From the line that contains "Instruction: Click the" down to the last line of the data below, restate every line word for word, skipping any images.

Input for this task section start

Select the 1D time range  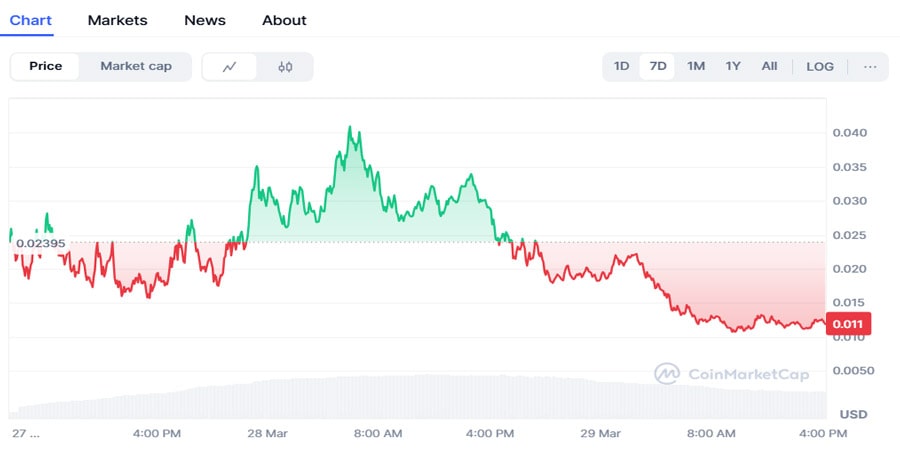click(x=621, y=67)
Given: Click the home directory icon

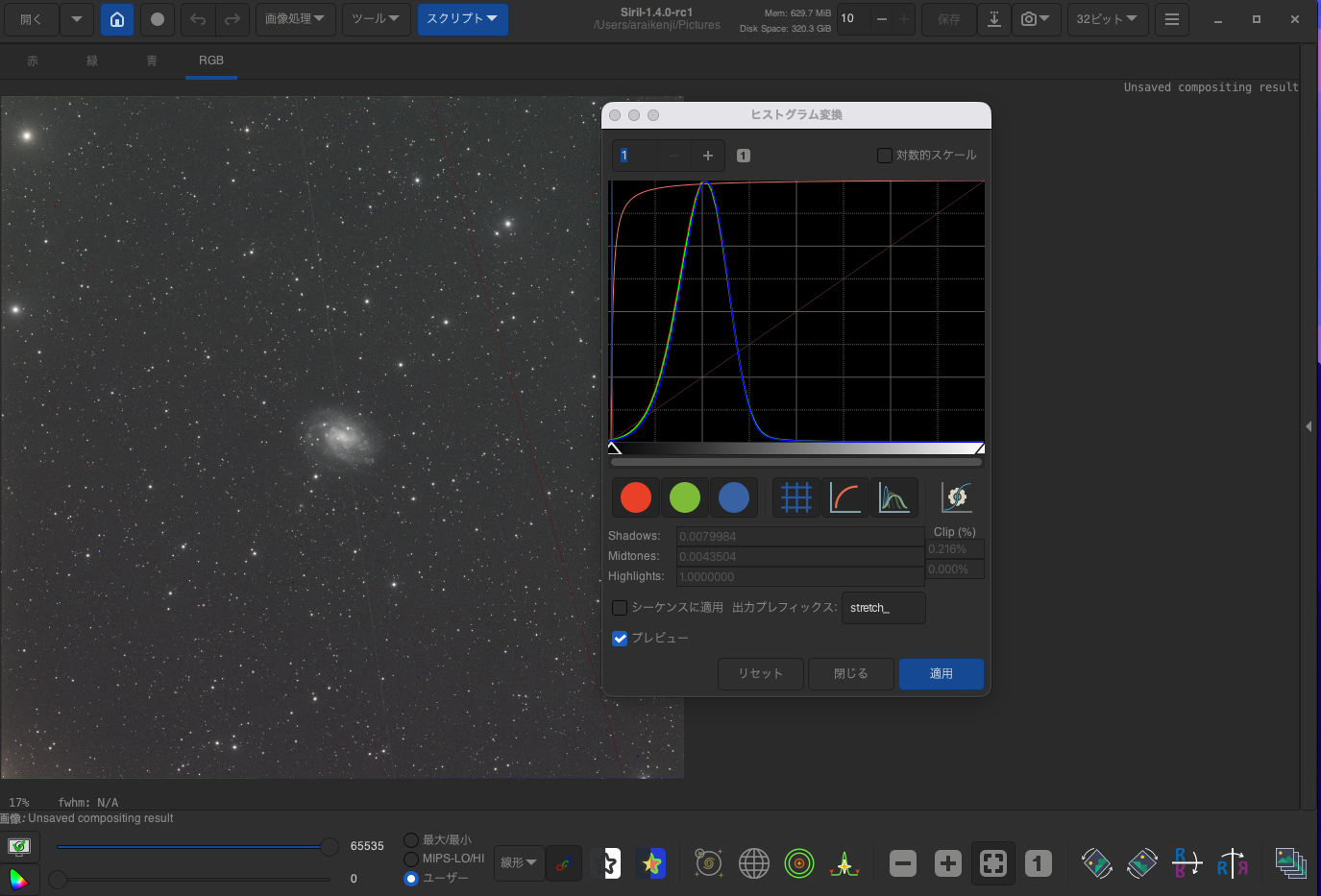Looking at the screenshot, I should pos(117,19).
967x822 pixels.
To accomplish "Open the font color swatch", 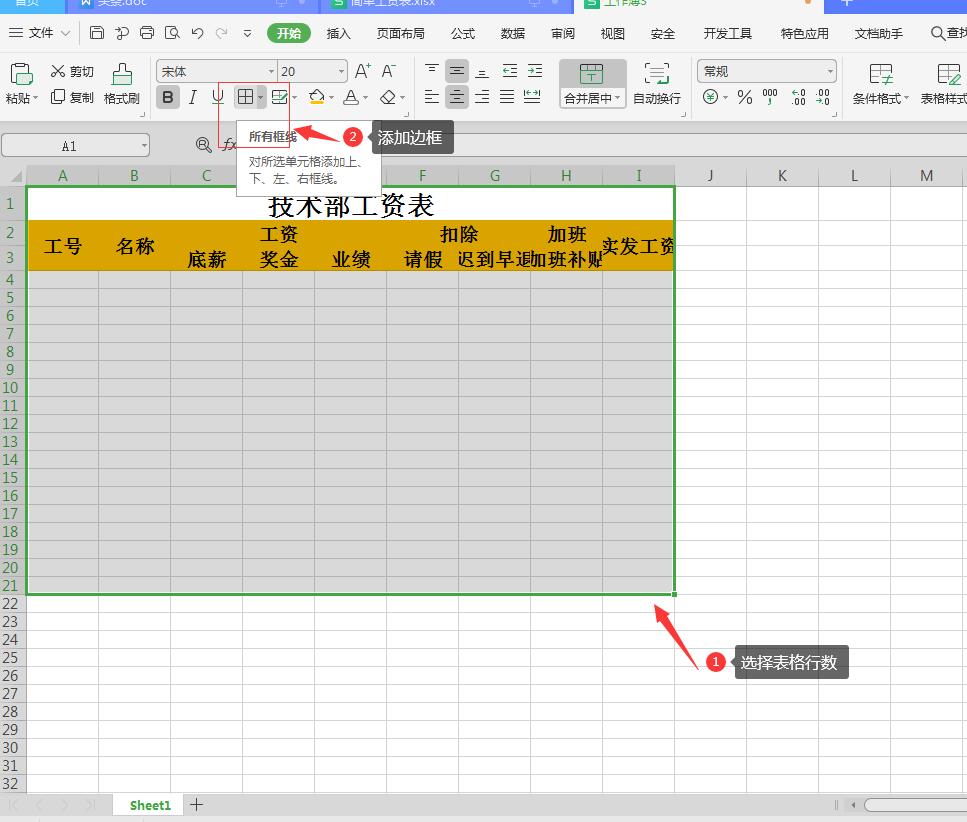I will point(352,96).
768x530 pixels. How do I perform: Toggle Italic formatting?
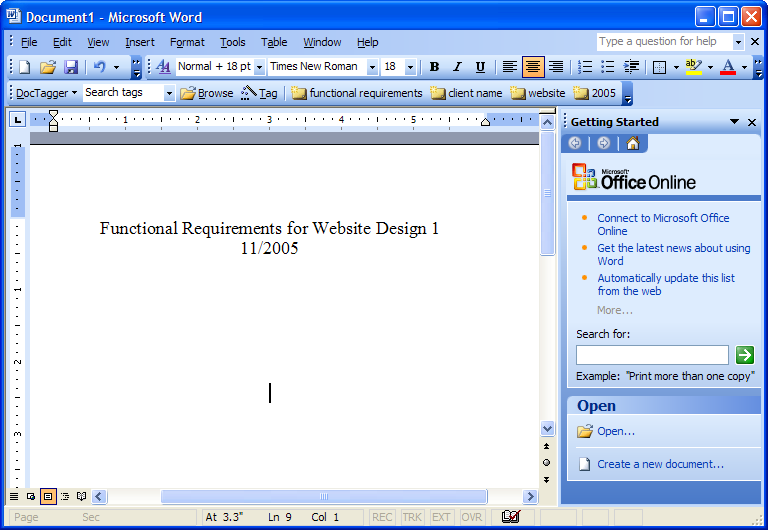(457, 67)
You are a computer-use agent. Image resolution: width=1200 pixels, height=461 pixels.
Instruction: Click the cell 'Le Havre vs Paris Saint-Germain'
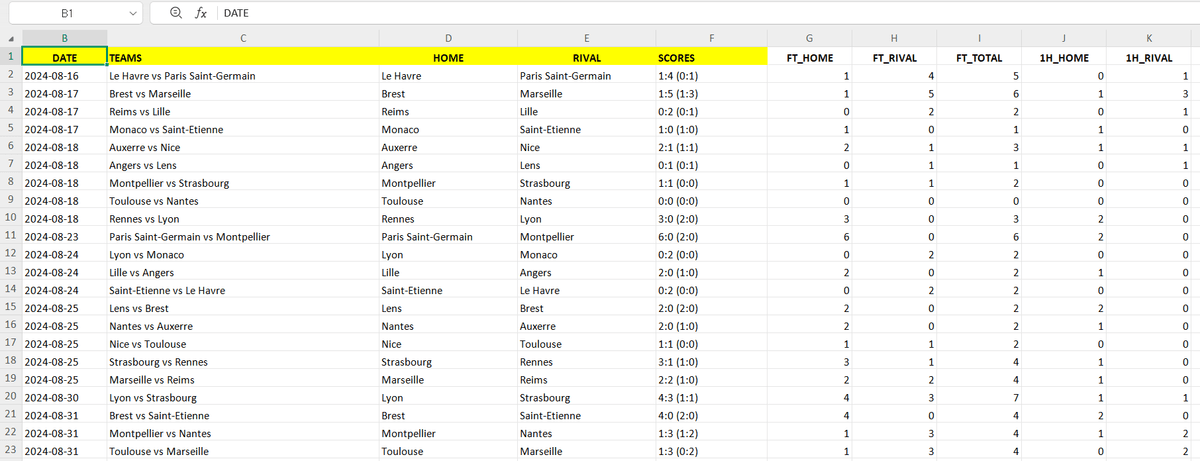(182, 76)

Input for this task section end

▶ [Solution to this task]:
Instruction: Click the cell 'Le Havre vs Paris Saint-Germain'
(182, 76)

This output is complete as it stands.